Kılıçdaroğlu, "Ayrıca Kanal İstanbul'dan da bahsetmek istiyorum. Kanal İstanbul ihalesini hiç kimse almayacak. Eğer alan olursa çok ağır bedeller ödeyecektir. İster içeriden ister dışarıdan bu coğrafyaya ihanet etmek üzere açılan bir ihaleyi birisi alıyorsa ve iklim krizinin bu kadar yaygın olarak konuşulduğu bir dünyada siz hala İstanbul'a ihanet etmeye devam edecekseniz ve bunun ihalesi açılacaksa, o ihaleye giren ağır bedeller ödeyecektir. Bunu herkesin bilmesini isterim" diye konuştu.
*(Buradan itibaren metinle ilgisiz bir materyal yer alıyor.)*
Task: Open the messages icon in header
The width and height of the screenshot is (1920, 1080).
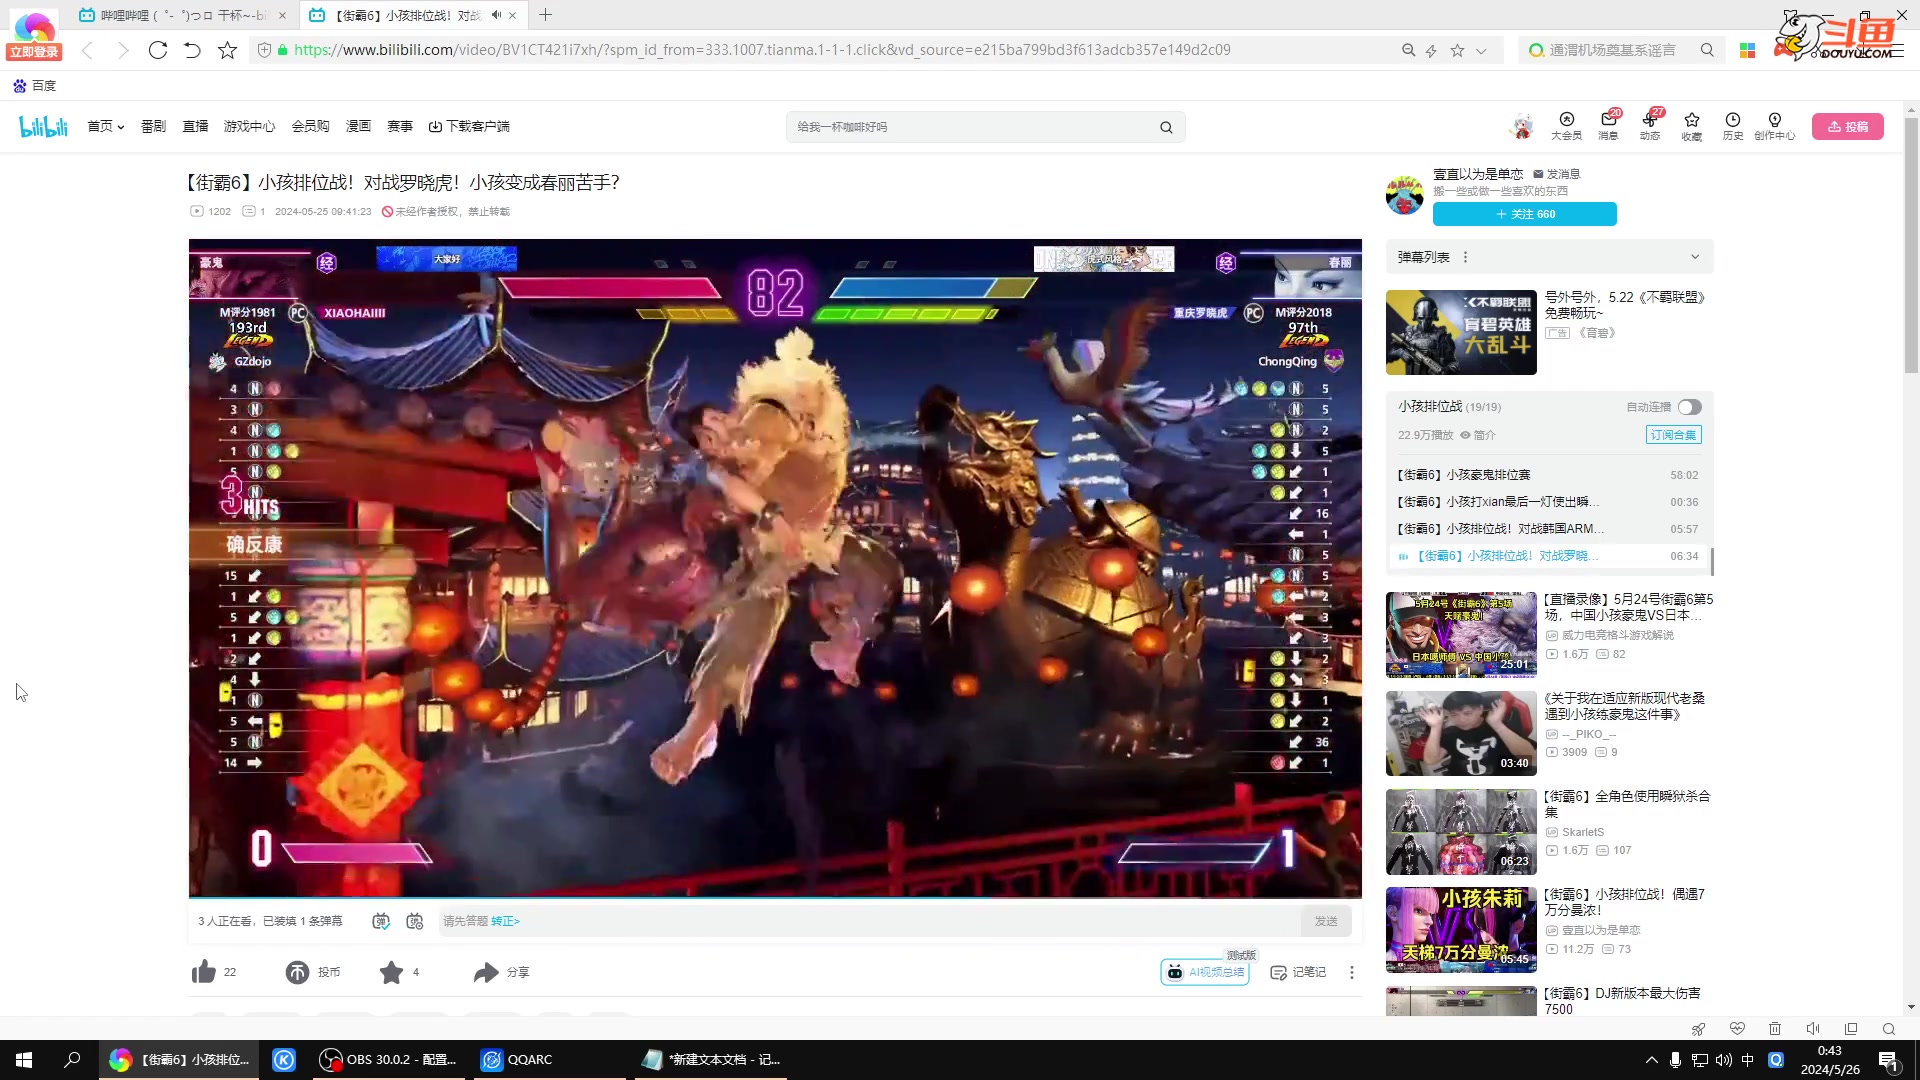Action: pos(1608,120)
"5 TEMEL STRATEJİ BELİRLEDİK"
İmamoğlu konuşmasında İstanbul, ekonomik ve sosyal açıdan Türkiye'nin merkezi olduğuna dikkat çekerek , "İstanbul'un ikliminde meydana gelecek olumsuzlukların etkisi ulusal ve hatta küresel boyutta olacaktır. Bu nedenle bilim insanlarının önümüze koyduğu riskli tabloyu yaşamamak için İstanbul İklim Vizyonu çerçevesinde 5 temel strateji belirledik. Bu stratejiler şunlardır: Sera gazı emisyonlarının azaltılması ve iklim krizine uyum sağlama kapasitesinin artırılması; İklim adaletinin sağlanması ve iklim krizinin sosyal ve ekonomik etkilerinin azaltılması; İklim krizine ve çevre yönetimine yönelik kurumsal kapasitenin geliştirilmesi;
İstanbul'un özgün ekolojisinin ve doğal kaynaklarının korunması, doğasının iyileştirilmesi ve onarılması; Yaşam döngüsünün desteklenmesi, kirlenmenin ve karbon ayak izinin azaltılması. 2050 yılına kadar hayata geçirilmesi öngördüğümüz başlıca stratejik hedeflerimiz ise şunlar: Tüm otomobil ve taksilerin kademeli olarak elektrikli olması, şehir genelindeki yolculukların % 35'inin toplu taşıma ile gerçekleştirilmesi, deniz ulaşımının oranının % 10 seviyesine çıkartılması, günlük yolculukların % 50'sinin yürüme ve bisiklet ile gerçekleşmesi, su kayıp ve kaçakların 2030 yılında %18 ve 2050 yılında %32 azaltılması, kişi başı su kullanımının 2040 yılına kadar %11 azaltılması ,yemek ve bahçe atıkları gibi organik atıkların en az %50 geri kazanılması, kentsel donatılarda % 100 enerji verimliliğinin sağlanması; enerji tedarikinin % 55'inin yenilenebilir kaynaklardan sağlanması; bertaraf edilen atıklardan elde edilen çöp gazının % 95'inin enerjiye çevrilmesi; organik atıklarının kompostlama metodu ile % 100 geri dönüştürülmesi; kağıt ve ambalaj atıklarının % 100 geri dönüşümü, tüm İBB binalarının enerjisinin yenilenebilir kaynaklardan sağlanması, sıfır atık yaklaşımının uygulanması İETT filosunun %100 elektrikli olması" diye sıraladı. İmamoğlu, İstanbul, bütün bunları başarma ve 2050 yılında iklim krizine dayanıklı hale gelme kapasitesine sahip bir kenttir. Bunun için, ortak aklın ve bilimin yol göstericiliğinde, iklim adaleti vizyonuyla ve insan odaklı bir yaklaşımla hareket etmek zorundayız" diye konuştu.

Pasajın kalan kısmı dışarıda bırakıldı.